In the midst of fluorescent lighting, the unnerving hum of machines and the deliberate back and forth motion of doctors and nurses sits a Christmas tree. Once, the tree was full of comfort in the form of knitted hats. There, people could leave an accessory to help patients combat the frigid atmosphere of the hospital. However, despite the necessity for warmth, the tree lost its fruit.
For the Short family, this barren tree was an opportunity to make a difference.
Mother-daughter duo Amy and Grace Short, with the help of their loved ones, established their organization, Yarn for Hearts, where together they knit and crochet items in hopes of providing warmth for cancer and blood disease patients.
Although many donate hats to cancer patients during the winter, JP Hoffman, Grace’s boyfriend, said people don’t think to donate outside of the colder months and believe the hospital will take care of it.
“[The goal of the organization is to] make people feel like there is actually people out there thinking of them, letting them know it’s not just them out there,” Hoffman said. “Not everyone has a family that’s there for them, that can make stuff like that for them.”
The Short family experienced the need for soothing items firsthand when two of their family members, Drew, Grace’s brother, and Amy, were diagnosed with cancer, just a few months apart.
“[My mom] was diagnosed on Dec, 9, 2018,” Grace said. “My brother was diagnosed on March 9, 2018, so at that point, it was like, all right, let’s just hit the ground running.”
At the time of her mother and brother’s diagnosis, Grace, a junior biochemistry major, was attending the University of Mary Hardin-Baylor, a school two hours away from her family.
“I had an old professor who would tell us about seeing her kids and grandkids,” Grace said. “She would just tell stories about her family all the time, and it made me kind of homesick but in a different way.
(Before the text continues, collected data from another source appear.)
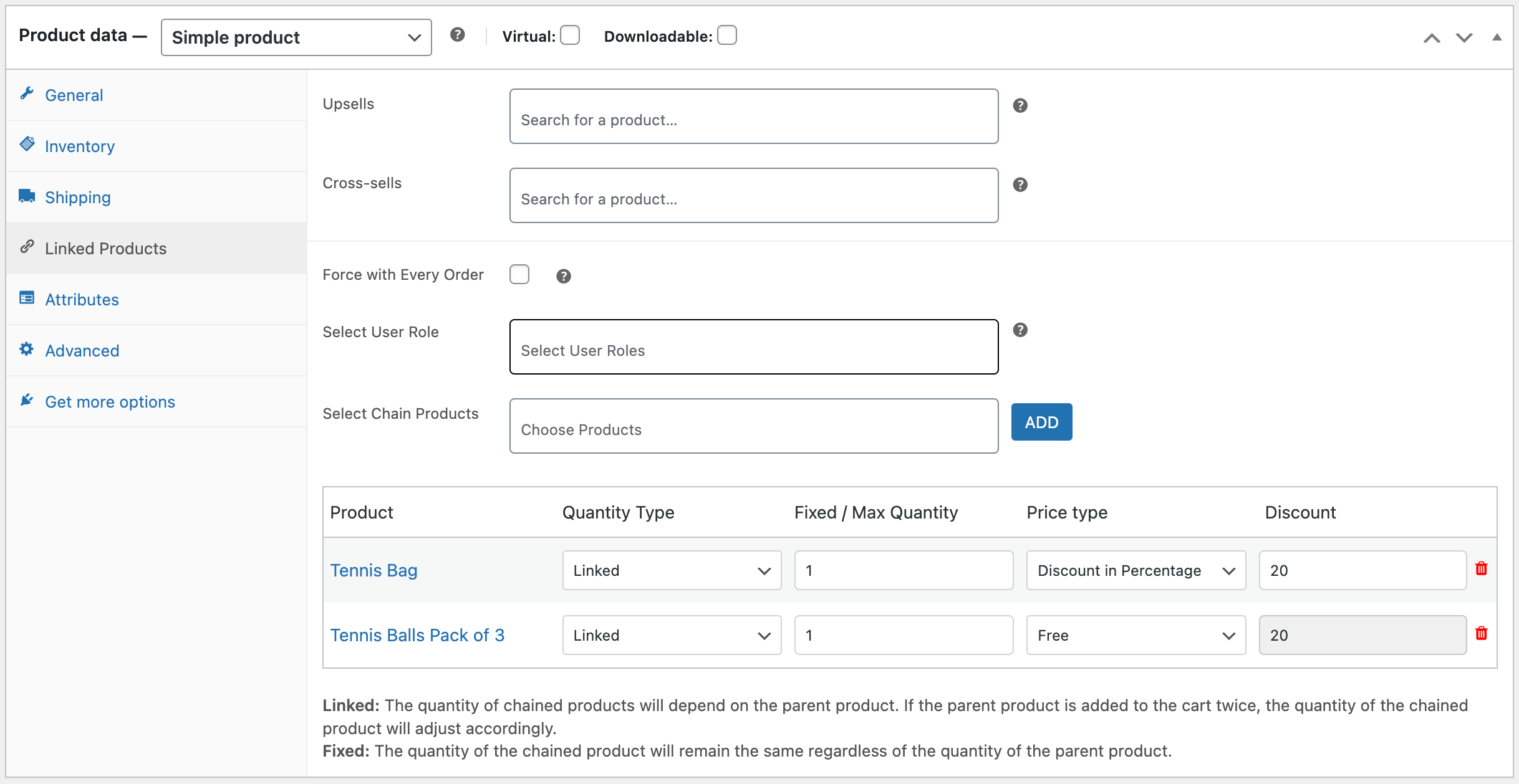
Task: Open the help icon next to Upsells
Action: [1020, 105]
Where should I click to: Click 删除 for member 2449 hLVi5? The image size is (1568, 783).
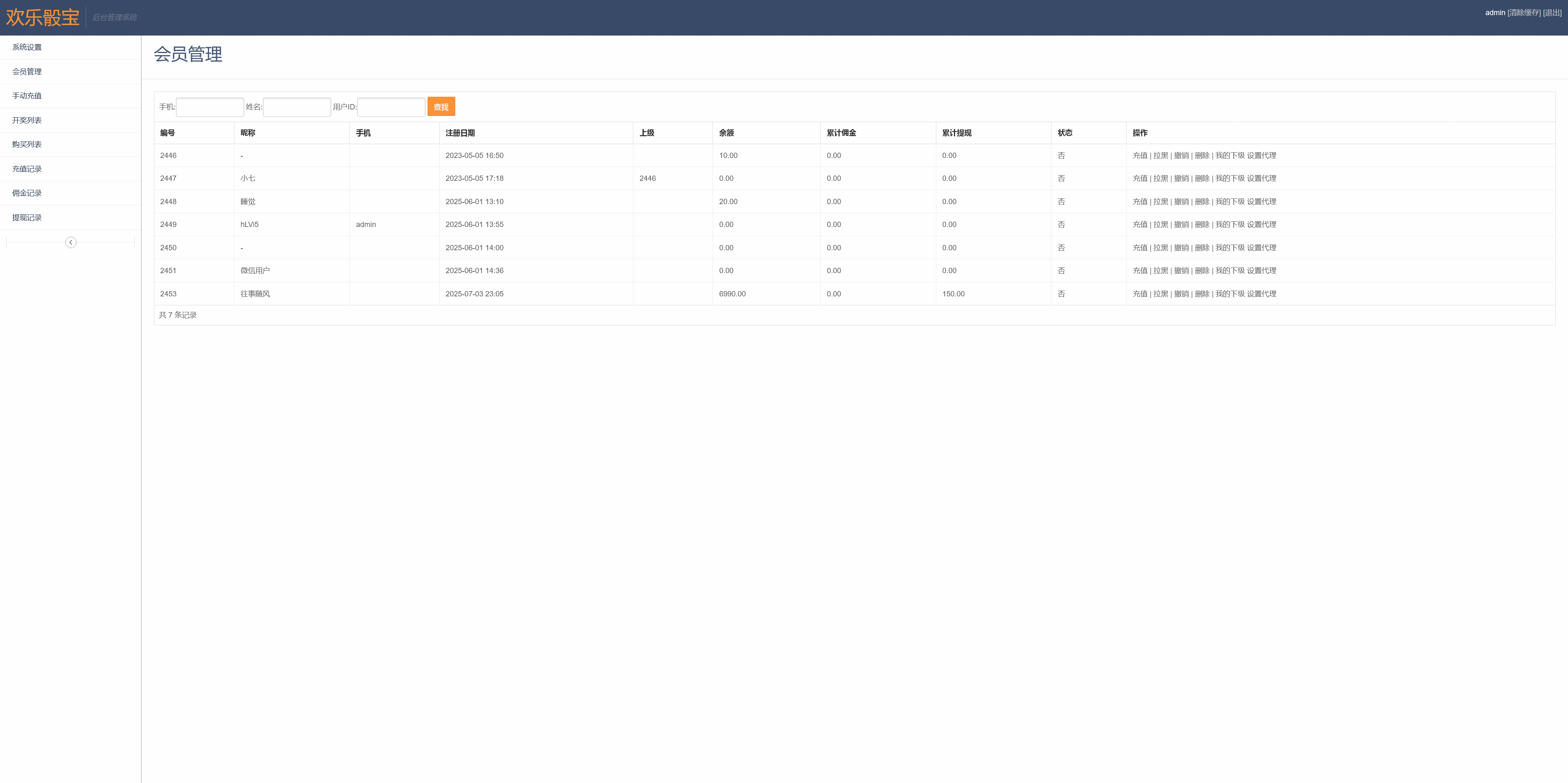click(1202, 225)
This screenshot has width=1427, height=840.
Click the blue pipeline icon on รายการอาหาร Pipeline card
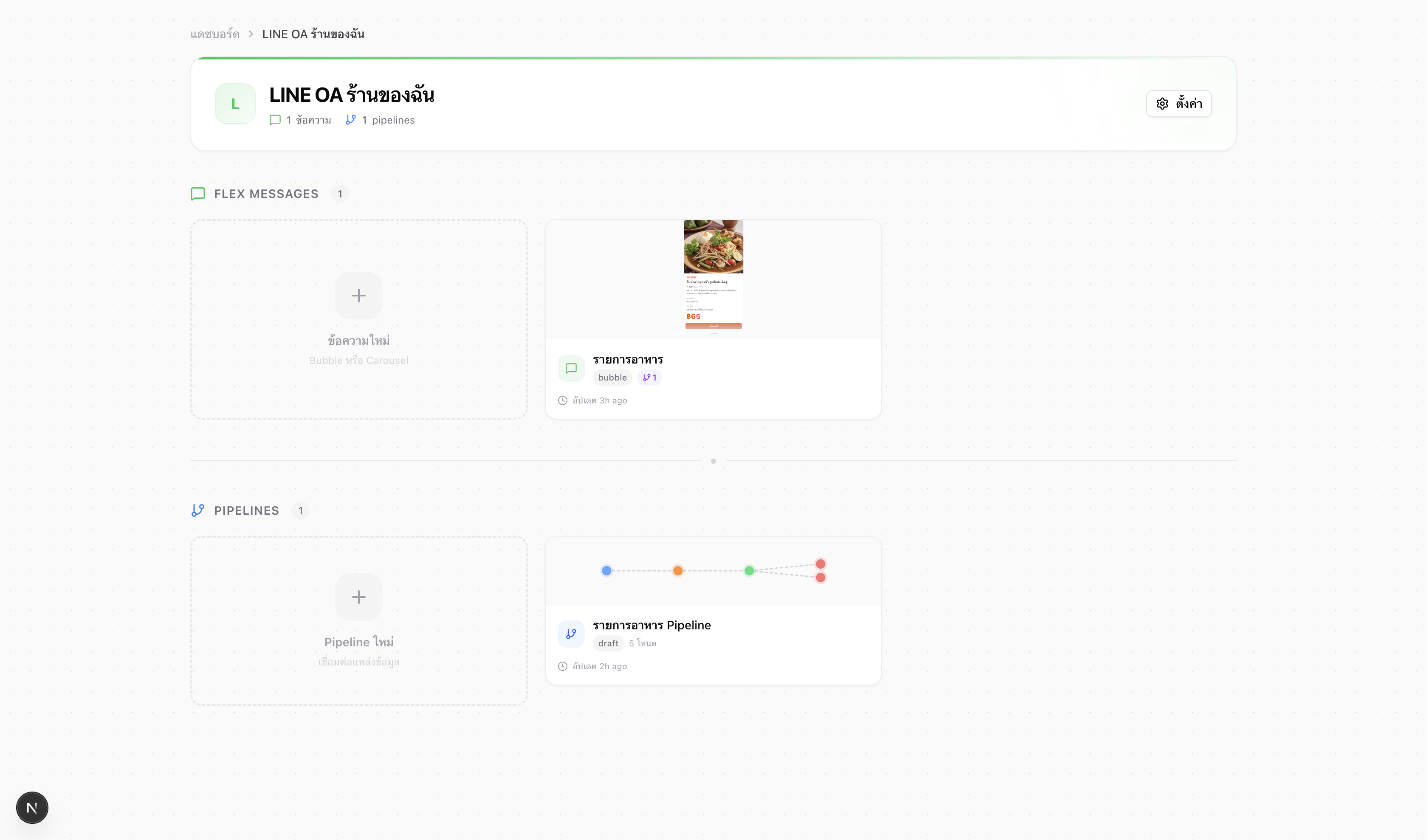tap(571, 634)
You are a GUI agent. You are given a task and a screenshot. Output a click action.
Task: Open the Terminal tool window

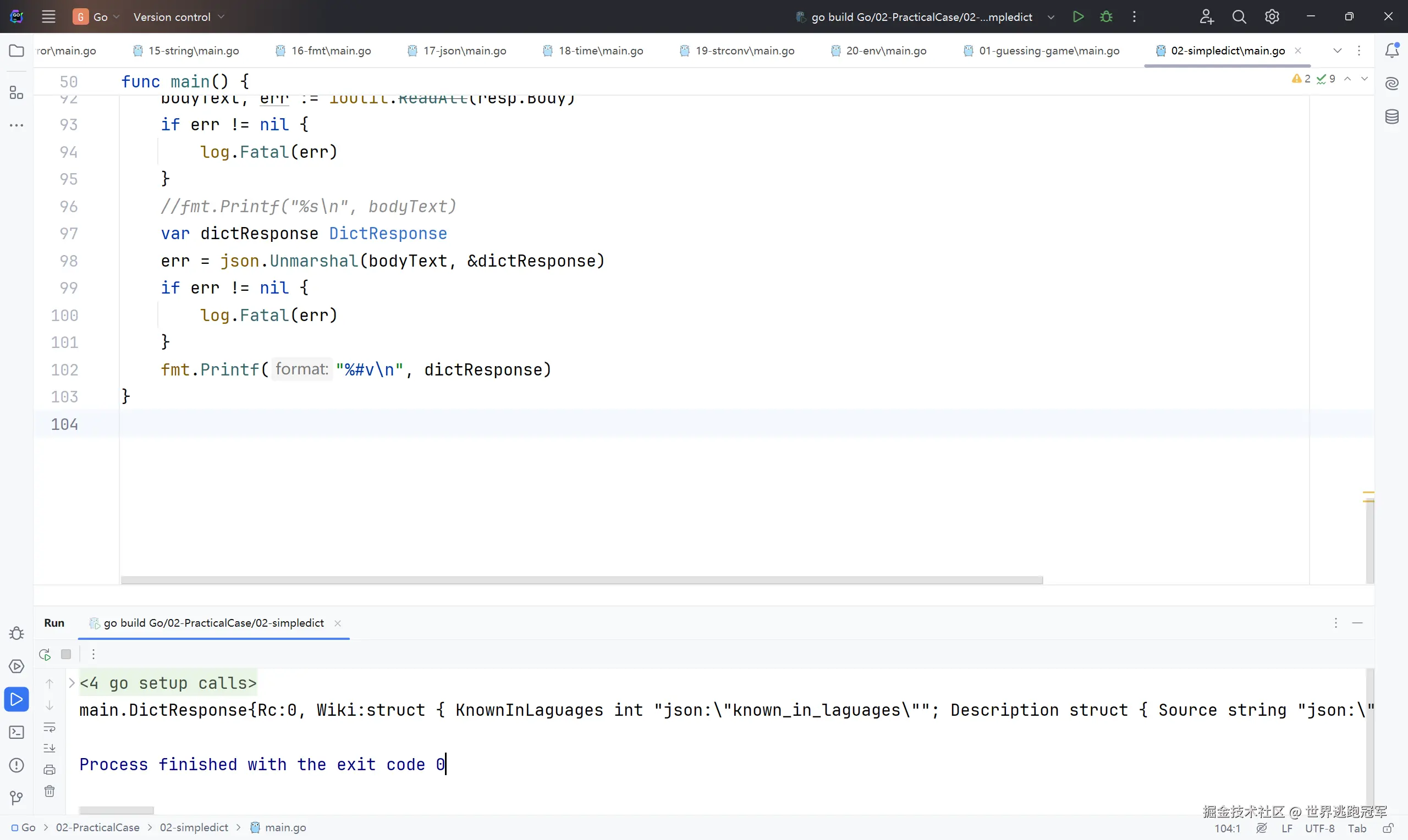pyautogui.click(x=16, y=732)

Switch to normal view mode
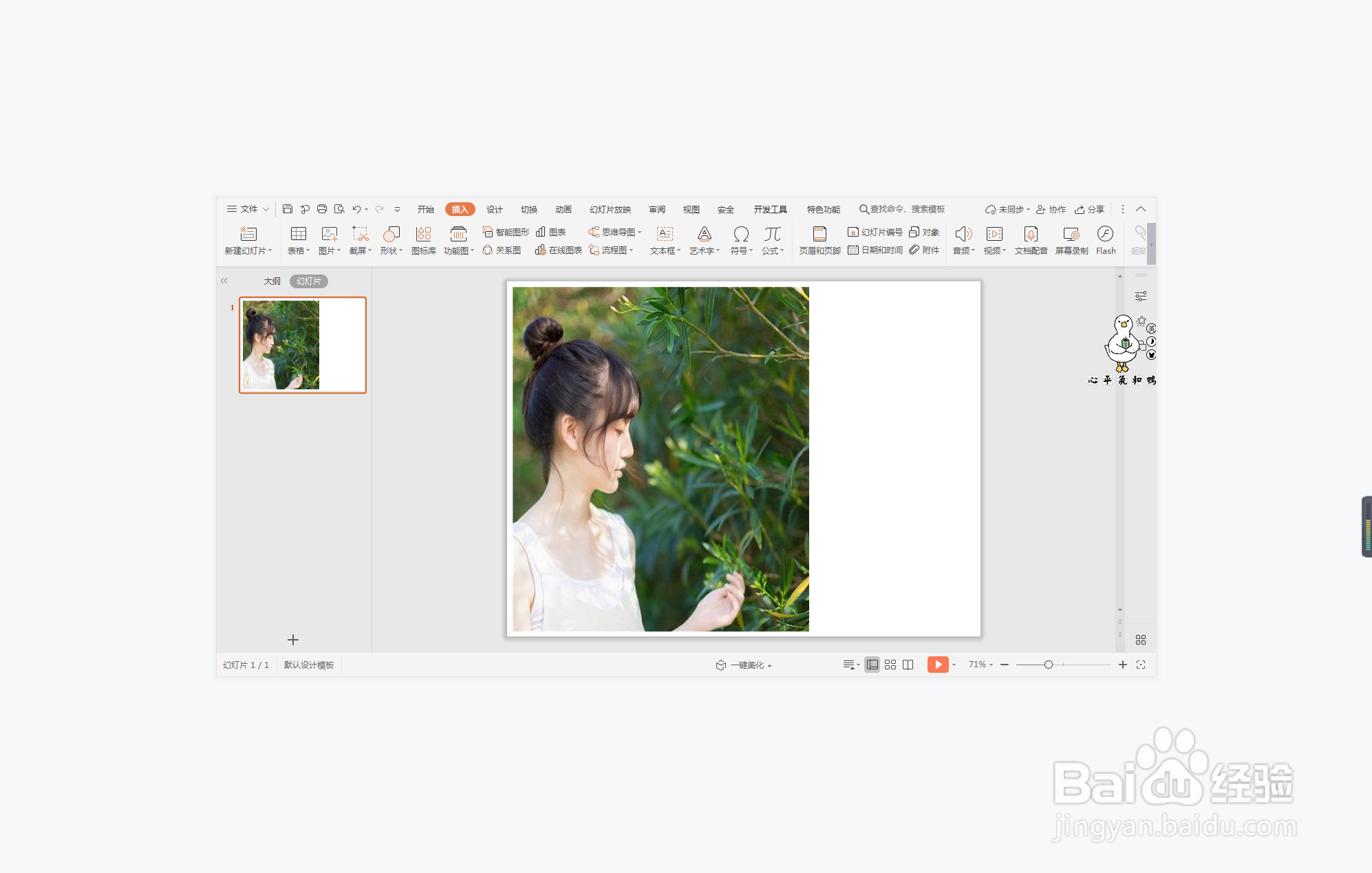click(872, 665)
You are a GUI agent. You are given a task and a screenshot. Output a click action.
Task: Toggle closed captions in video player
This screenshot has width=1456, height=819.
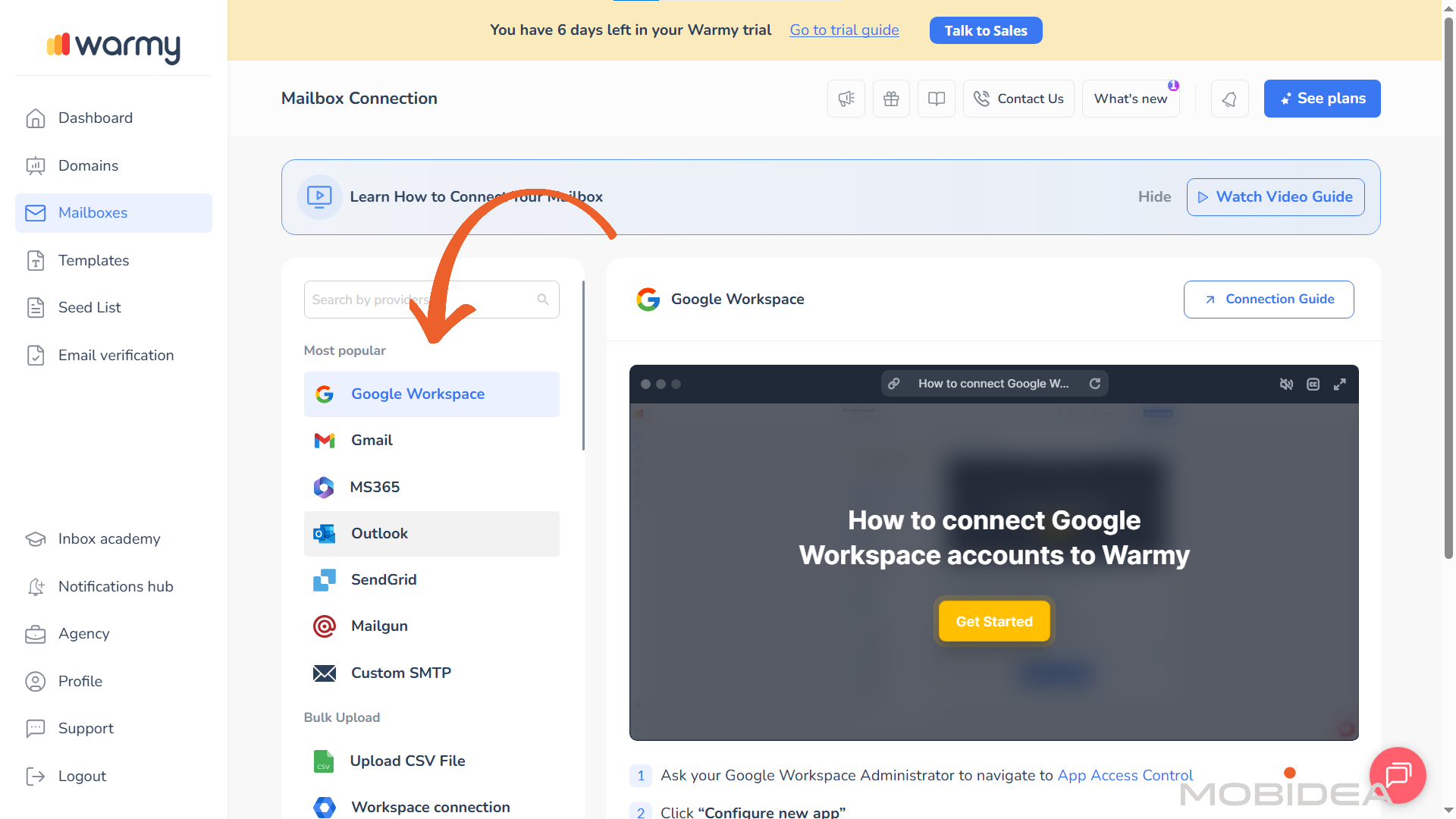(x=1313, y=384)
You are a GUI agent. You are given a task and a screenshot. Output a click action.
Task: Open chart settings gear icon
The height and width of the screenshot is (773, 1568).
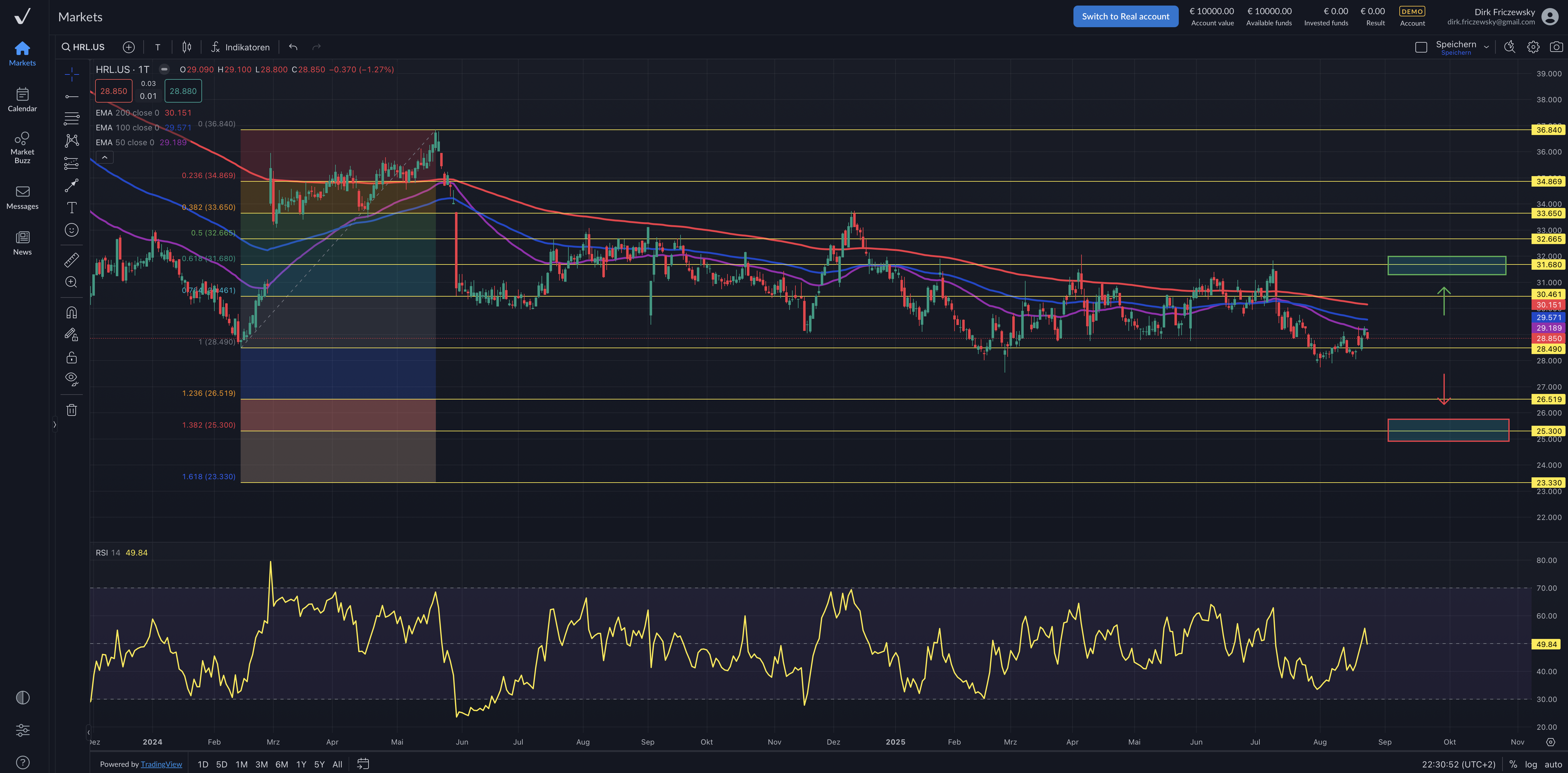coord(1533,47)
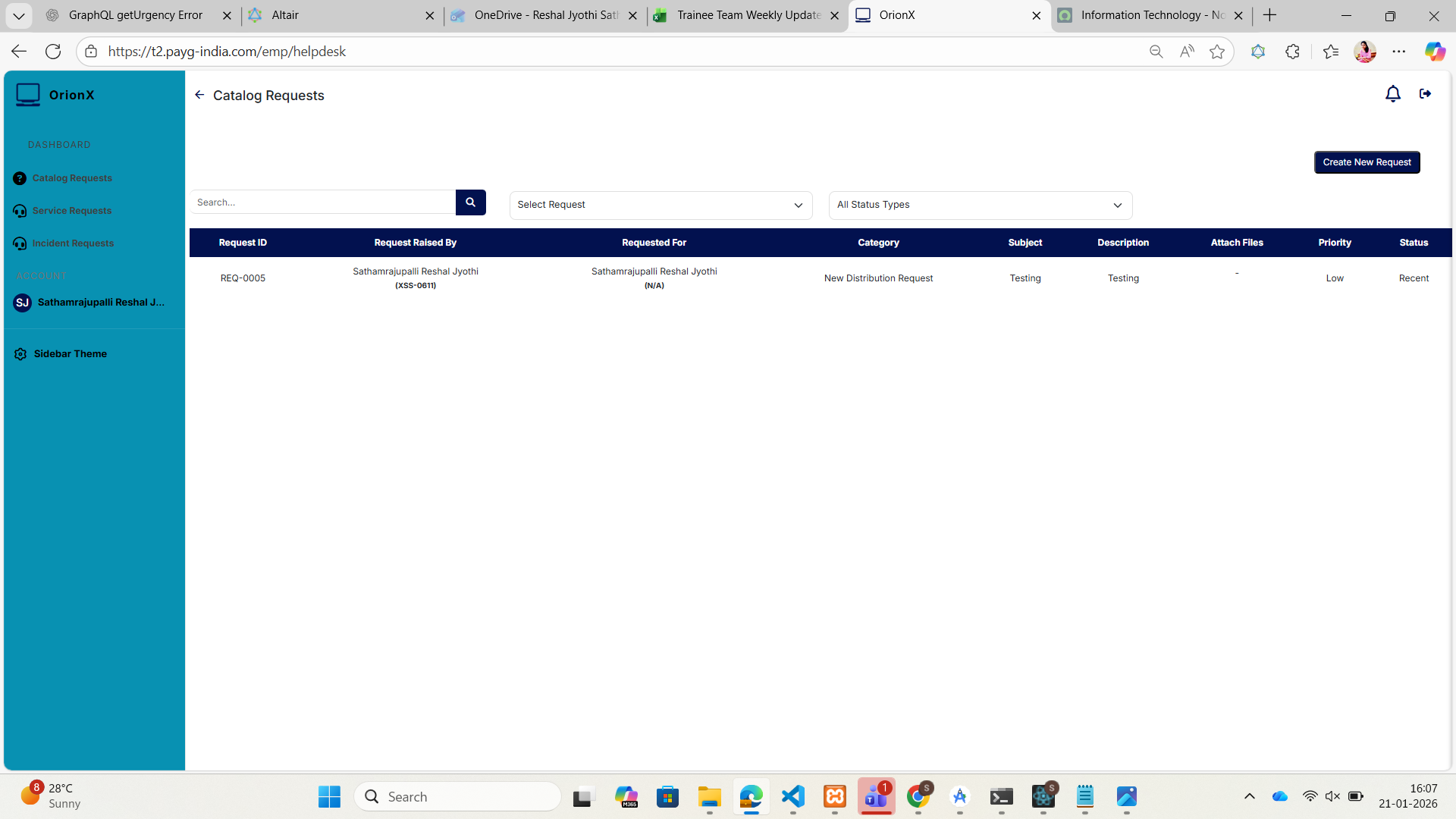
Task: Open Visual Studio Code from the taskbar
Action: tap(792, 796)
Not spending every night, yeah I wish I could be there, but [I wanted to] be more accessible.”
In the fall Grace decided to transfer to Texas Woman’s University to be closer to her family. The university is only a 25-minute drive from her family, and she said she loves it more than her previous school.
As Grace and her family tried to navigate the difficult time, Hoffman knew he couldn’t fix the situation but wanted to make sure he was there for her any way he could be.
“When you love someone like that and you see what they’re going through, you just want to put yourself in their shoes,” Hoffman said. “All you can do is to be there. Nothing I could I say, nothing I could do that could fix what is happening.”
Currently, Yarn for Hearts has a public Facebook page where anyone can join. Grace said she hopes that by spreading the word about the cause, people will give to their own community. Her goal for the organization is to have members around the nation contribute to their local hospital.
“I would want it to be not just our community giving to one hospital but more like a broader outreach,” Grace said. “Not just one location, but every single location needs something like this.”